You may work alone or in groups of two or three on the term project.
Projects should have a scope in proportion to the number of team members
(budget at least 4 hours per week per team member). Your project
should include at least the following:
- 3-D graphics;
- meaningful user interaction;
- application of some advanced graphics concepts discussed in this course.
You are NOT restricted to OpenGL, Qt, or Linux.
There are many 3-D graphics APIs that merit study
(DirectX,
POV-Ray, etc.) and I will be
flexible in allowing you to choose a topic and API that suit your
interests as long as the scope is appropriate.
Project Proposal
Due: 11 P.M. Monday of week 7 (5% of project grade)
Submit a
project proposal in memo form that addresses the following:
- the title of your project;
- your team, if any;
- the scope and content of your project;
- a best guess at the API and hardware support you might need;
- a tentative development schedule that includes an interim progress
milestone with written deliverables (e.g., feasibility and research summary,
initial design, etc.) (This should have a specific date
and specific
deliverables that you will be turning in as part of your grade.
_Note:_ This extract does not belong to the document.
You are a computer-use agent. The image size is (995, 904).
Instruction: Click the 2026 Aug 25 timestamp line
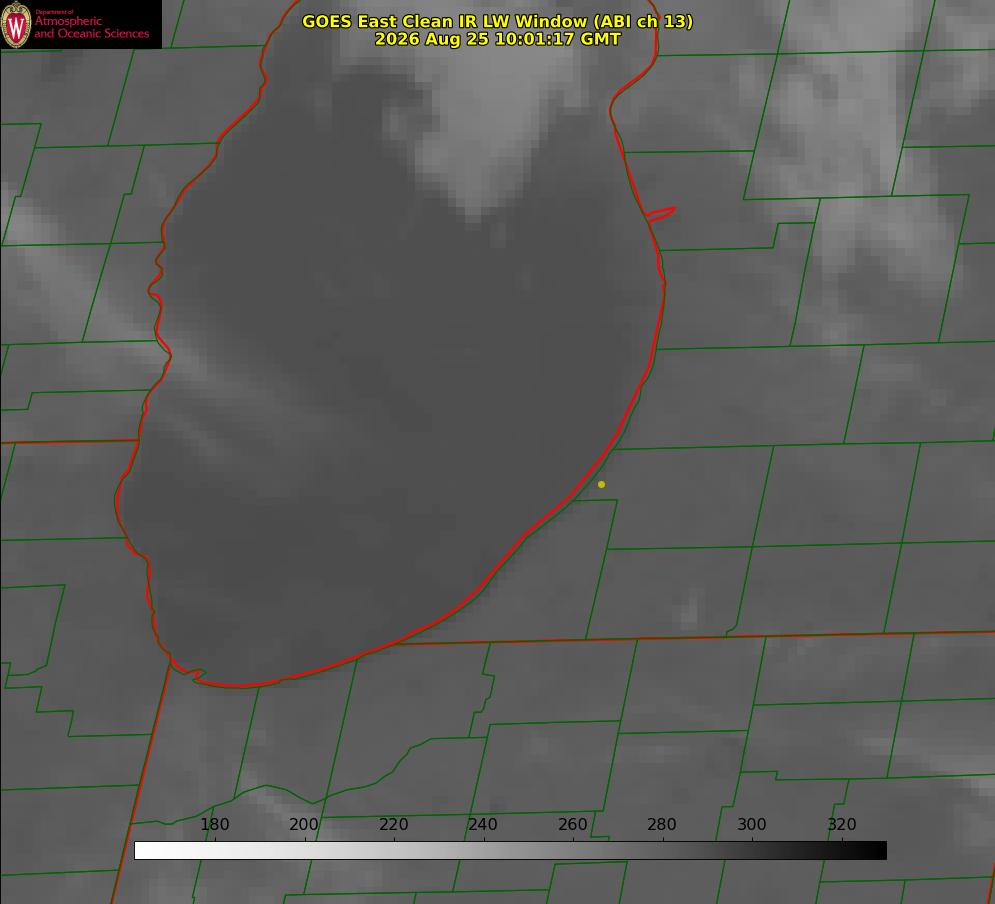pos(498,39)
Your
grade will, in part, depend on how well you meet your own deadline.).
Interim Report
Due: per proposal (25% of project grade)
Scheduled: Wednesday and Thursday of week 10 (20% of project grade)
Final Report
Due: 11 P.M. Friday of week 10 (50% of project grade)
- Prepare your report in PDF, Word, or XML (cctHW.xsl, or other approved XSL) format
- Include…
- a discussion of your project area including sufficient coverage of any
background or research material so that any other student in the course
can understand what you’ve done;
- suitable analysis and design documents (perhaps UML, etc.) that are synchronized
with the final version of your project;
- user documentation that describes how to build and use your project;
- documented source code;
- a summary (dates, times, durations, and interruption
durations) of your activity log indicating how much time you spent
on the assignment. Use the following categories:
- Design
- Coding
- Debug (before you think it’s working)
- Test (after you think it’s working)
- Documentation
- Other
- an analysis of how well you met your tentative schedule;
- a summary of the number of lines of code written or modified (by
module, if appropriate) to complete this project;
- any suggestions on how to improve this project in future years.
- Code documentation with appropriate diagrams as produced by doxygen,
javadoc, or a similar in-source documentation tool.
- Follow the report submission requirements.
- Email this file to the instructor with a subject and message
body indicating that this is your CS-421 final project submission.